No Brasil, cerca de 65% das sementes de soja utilizadas nas lavouras são certificadas. Do total comercializado em 2020, 18% são do estado do Paraná. Os dados são da Associação Brasileira de Semente de Soja (Abras) e foram destacados durante o terceiro programa Aliança da Soja.

De acordo com o presidente da entidade, Gladir Tomazelli, os desafios para o setor são muitos, mas é fundamental a profissionalização dos multiplicadores para atender a demanda do mercado e manter o padrão de qualidade com cultivares que garantam alta performance.

“Quando a semente chega ao produtor, ela tem que chegar preparada para que ele possa colher o melhor resultado possível, o melhor retorno financeiro do seu investimento na lavoura com a semente”, ressaltou.

Ainda segundo Tomazelli, a biotecnologia da soja brasileira está entre as melhores do mundo e o setor sementeiro tem contribuído para o desenvolvimento agrícola do país. “Hoje, a semente é o veículo responsável pela alta produtividade e não somente pela questão genéticamas também pela biotecnologia, como a resistência aos herbicidas, pragas e doenças. É uma evolução constante neste sentido e um ganho genético muito importante que faz com que nossa agricultura cresça.”

Matopiba e a soja

A região do Matopiba, que engloba os estados do Maranhão, Tocantins, Piauí e Bahia, é uma importante área produtora. Para o diretor-presidente da Sementes Oilema, empresa na Bahia, Celito Missio, o produtor precisa buscar excelência no manejo, desde o plantio até a colheita, para aproveitar o potencial produtivo embarcado nas cultivares.

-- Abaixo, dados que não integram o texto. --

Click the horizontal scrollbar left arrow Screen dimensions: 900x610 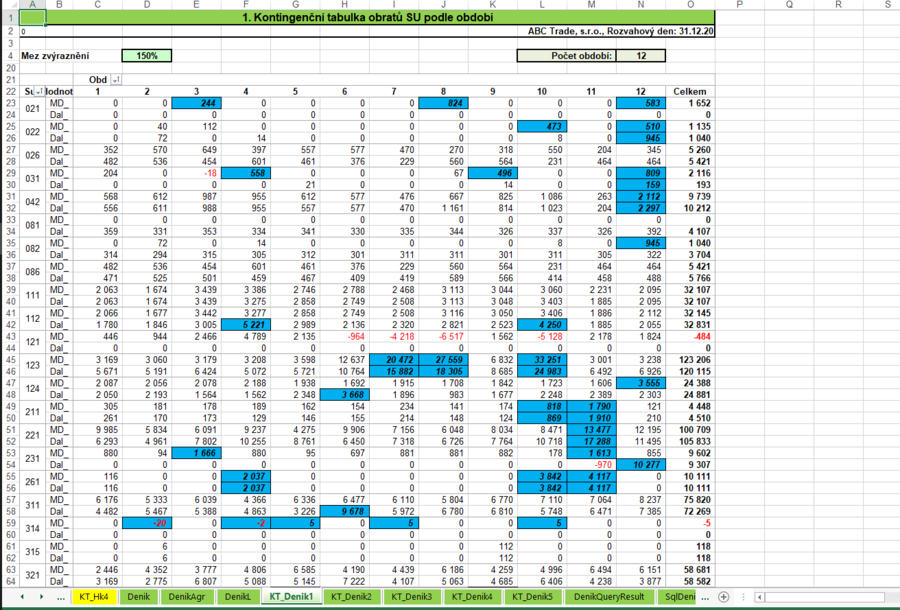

“Eu considero que existe um salto na produtividade somente com as boas práticas sem gastar dinheiro. É questão de monitoramento. A pessoa precisa monitorar o plantio, linha por linha. Precisa ter gente que faça isso, porque semente plantada muito rasa ou muito funda, pode não nascer ou pode dar plantas não produtivas. Então, fazendo isso bem feito dá, sim, para aproveitar o potencial que a semente tem”.

Produção de cultivares no Sul do Brasil

A região Sul do Brasil tem um clima mais favorável para a produção de variedades de soja. Para o superintendente de Produção Agrícola da Cotrijal, Gelson Lima, o produtor precisa entender melhor o que significa ter semente de qualidade para aumentar a taxa de utilização.

“Nós não temos dúvida que a agricultura, cada vez mais, precisa ser encarada como um negócio e gerar resultado, vendas e lucratividade. O principal componente para que a gente minimize os riscos da produção é, sem dúvida, o uso de uma semente de qualidade. A semente é tão importante que ela deveria ser produzida, comercializada e utilizada com manual de instrução”, considera.

Modernização da lei brasileira

Testes realizados no desenvolvimento de cultivares comprovam o aumento na produtividade com a utilização de variedades certificadas, quando comparadas às não certificadas, conhecidas como sementes piratas. O setor acredita que para a continuidade do crescimento da produção de biotecnologia é preciso simplificar e atualizar a lei brasileira que regula a indústria de sementes.

“Estamos trabalhando junto ao Ministério da Agricultura na questão de simplificação dessas normas que regem as nossas atividades. O objetivo é partir para um projeto a médio prazo com a autorregularização do setor para que simplifiquem os processos. Trabalhamos para que o Ministério [da Agricultura] faça seu trabalho na auditoria da qualidade dos nossos produtos. Nós temos uma confiança muito grande que temos um produto de qualidade para entregar para o agricultor, com sementes adaptadas para as mais diversas regiões do Brasil”, comenta José Américo Rodrigues, presidente da Associação Brasileira de Sementes e Mudas (Abrasem).

Outra preocupação é com a legislação de proteção de cultivares. “Nós temos problemas sérios de pirataria de sementes e ainda temos que fazer alguns ajustes necessários para a produção de semente para uso próprio. Então, são desafios grandes e que são muito importantes para que o país com vocação agrícola como o Brasil possa manter a competitividade”, finalizou o representante da Abrasem.